Reviewers typically give up when it comes to the work of Charles Portis, saying in one way or another that it simply can’t be described. That’s just how I feel after hearing “A Dog of the South” and learning of him for the first time, long after I should have. It is a rambling little yarn of the Deep South in the 1970s—so Deep that it rambles into Belize. The characters are a tattered, mismatched bunch of shifty failures, grifters, evangelists, shallow dreamers and a couple of weird children, all of whom, for some reason, are easily imagined as shadowy figures in the dim light of a bare bulb in some rundown hotel.

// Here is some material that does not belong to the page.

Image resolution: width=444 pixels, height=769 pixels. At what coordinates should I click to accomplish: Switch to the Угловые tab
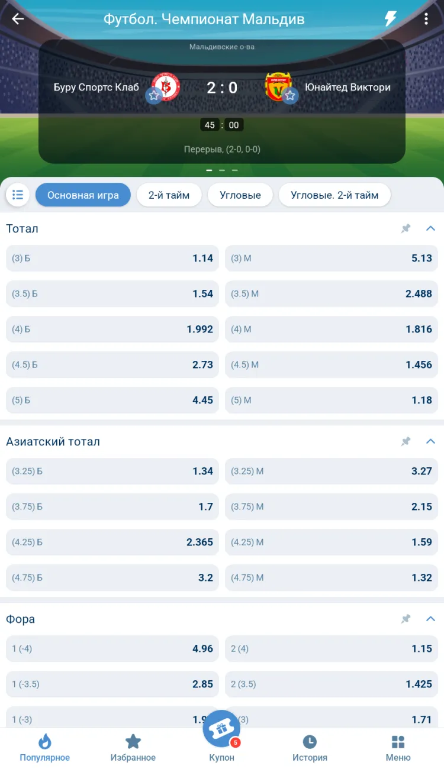click(240, 195)
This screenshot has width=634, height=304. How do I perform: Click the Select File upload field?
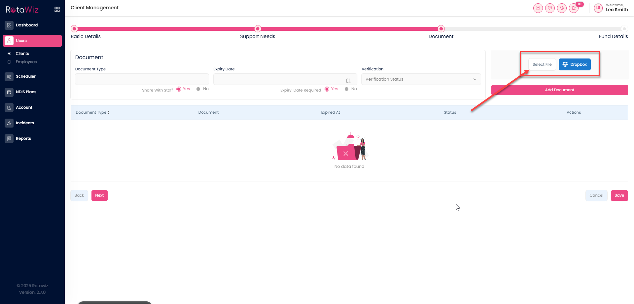(542, 64)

Ray Midge’s friend has stolen his wife and his car and headed to Mexico and beyond, and Ray goes after them—to retrieve his car. The people and puzzlements he encounters are beyond imagining. The plot is a barely-necessary device to support the author’s hilarious and inventive prose. For example, he arrives at the steamy, seedy Fair Play Hotel in Belize and meets the night clerk:
“She woke a small Negro boy named Webster Spooner, who slept in a box in the foyer. It was a pretty good wooden box, with bedding in it. I knew his name because he had written it on a piece of paper and taped it to his box. At the foot of his makeshift bed, there was a tomato plant growing in an old Texaco grease bucket.“
The first sentence would be plenty good by itself, but Portis piles on unexpected details that yield rich and riveting descriptions of an exceedingly strange world. It is deliciously funny.
As I said, it can’t be described. The soft Southern accent of David Aaron Baker provides the perfect first-person voice for Ray Midge—a decent fellow with good intentions and vague ambitions you know he will never realize. But listening to his zany adventure unfold is an excellent way to spend eight hours. You won’t regret it.